Passage to read >>
-=-=-

# 3. Evaluation pipeline

The initial results for the second model are quite mixed. Actually, they are quite bad in general. But it is a bit hard to understand why its performance is so bad without having a proper evaluation pipeline, that should use cross-validation as a way to mitigate the effects of the randomness of the train-test split.

## 3.1. Setup

In [26]:
from sklearn.model_selection import KFold, cross_validate
from skmultilearn.dataset import load_dataset
from skmultilearn.problem_transform import ClassifierChain
from sklearn.svm import SVC
import sklearn.metrics as metrics
from typing import Any, Dict


## 3.2. Experimentation

In [3]:
full_data = load_dataset("scene", "undivided")
train_data = load_dataset("scene", "train")
test_data = load_dataset("scene", "test")


scene:undivided - exists, not redownloading
scene:train - exists, not redownloading
scene:test - exists, not redownloading


In [4]:
display(train_data[:2])
display(test_data[:2])
display(full_data[:2])


(<1211x294 sparse matrix of type '<class 'numpy.float64'>'
 	with 351805 stored elements in List of Lists format>,
 <1211x6 sparse matrix of type '<class 'numpy.int64'>'
 	with 1286 stored elements in List of Lists format>)

(<1196x294 sparse matrix of type '<class 'numpy.float64'>'
 	with 347724 stored elements in List of Lists format>,
 <1196x6 sparse matrix of type '<class 'numpy.int64'>'
 	with 1299 stored elements in List of Lists format>)

(<2407x294 sparse matrix of type '<class 'numpy.float64'>'
 	with 699529 stored elements in List of Lists format>,
 <2407x6 sparse matrix of type '<class 'numpy.int64'>'
 	with 2585 stored elements in List of Lists format>)

Just a side note here: this dataset is clearly too small. It might explain the wild results we were getting in the second model..

Anyway, let's keep going forward with the evaluation pipeline.

In [5]:
X_full, y_full, _, _ = full_data

In [6]:
dense_X_full = X_full.toarray()
dense_y_full = y_full.toarray()


skf = KFold(n_splits=5)
for i, (train_index, test_index) in enumerate(skf.split(dense_X_full, dense_y_full)):
    X_train = dense_X_full[train_index]
    y_train = dense_y_full[train_index]

    X_test = dense_X_full[test_index]
    y_test = dense_y_full[test_index]


**Notice**: `StratifiedKFold` **cannot** be used as it does not support multilabel ([source](https://stackoverflow.com/questions/48508036/sklearn-stratifiedkfold-valueerror-supported-target-types-are-binary-mul)).

-=-=-

Source data >>
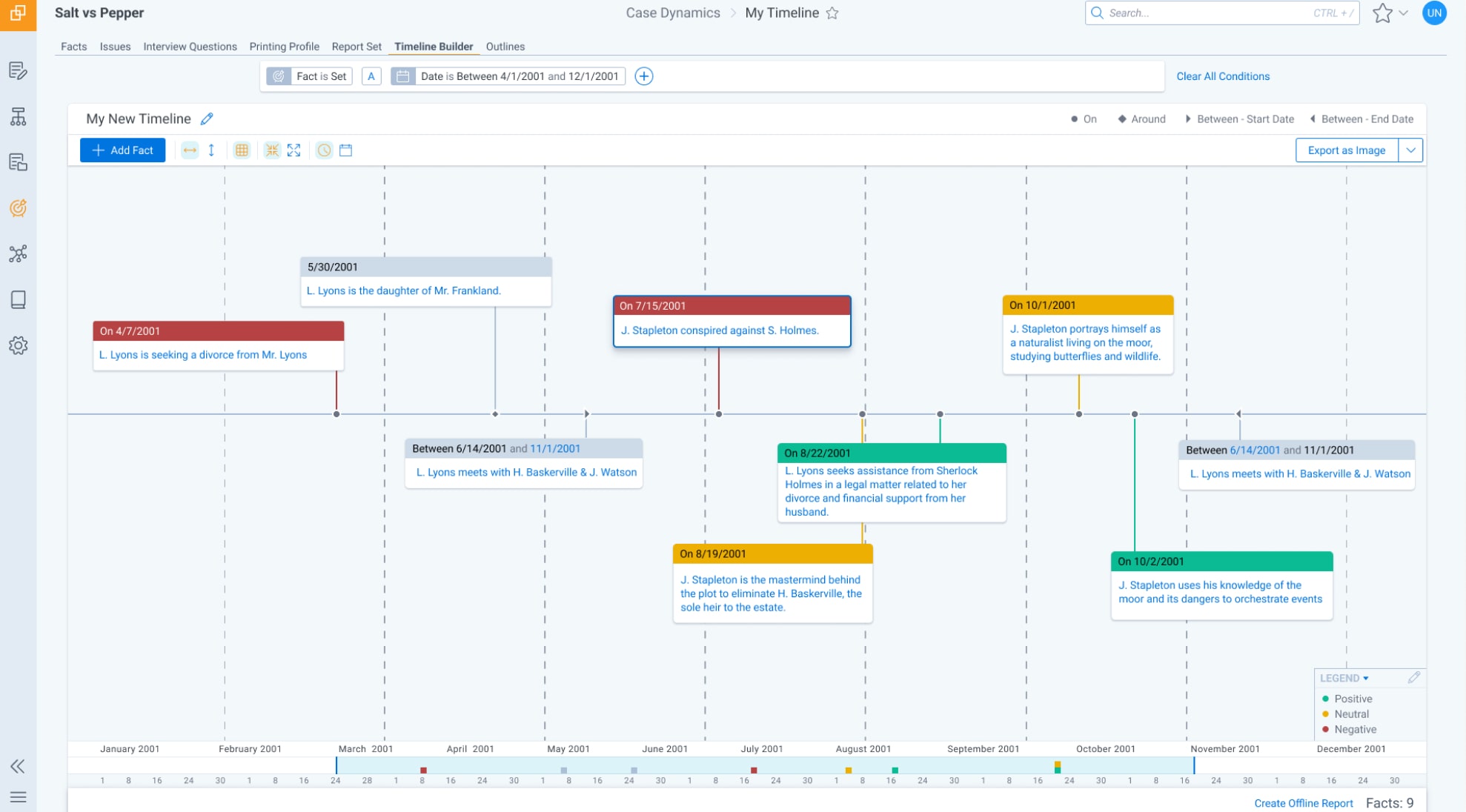The width and height of the screenshot is (1466, 812).
Task: Expand timeline to full screen view
Action: pos(294,150)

-=-=-

Work to do >>
A - Answer these from the evaluation pipeline notebook, one line each:
(i) How many rows does the training split's feature matrix have?
(ii) How many splits is the KFold object set to produce?
(iii) What reason does the notebook give for not using StratifiedKFold?
B - Carry on the evaluation pipeline notebook from its final note about StratifiedKFold.

Set of answers >>
A -
(i) 1211
(ii) 5
(iii) It does not support multilabel.

B -
Instead of trying to set up everything by myself, let's use something that Scikit already provides: the `cross_validate` function, as described [here](https://scikit-learn.org/stable/modules/cross_validation.html#the-cross-validate-function-and-multiple-metric-evaluation).

In [7]:
clf = ClassifierChain(
    classifier=SVC(),
    require_dense=[False, True]
)

s = {"accuracy": make_scorer(metrics.accuracy_score),
     "hamming_loss": make_scorer(metrics.hamming_loss, greater_is_better=False)}

r = cross_validate(clf, X_full, y_full, cv=5, scoring=s, return_train_score=True)
r


In [8]:
r["test_accuracy"].mean(), r["test_accuracy"].std()

(0.6319200144926287, 0.06657267886278025)

In [9]:
r["test_hamming_loss"].mean(), r["test_hamming_loss"].std()

(-0.11195857523658352, 0.023752236934311968)

In [10]:
# quick testing, using the proposed order based on F-test

clf2 = ClassifierChain(
    classifier=SVC(),
    require_dense=[False, True],
    order=[3, 0, 2, 5, 4, 1]
)

s2 = {"accuracy": metrics.make_scorer(metrics.accuracy_score),
      "hamming_loss": metrics.make_scorer(metrics.hamming_loss, greater_is_better=False)}

r2 = cross_validate(clf2, X_full, y_full, cv=5,
                   scoring=s2, return_train_score=True)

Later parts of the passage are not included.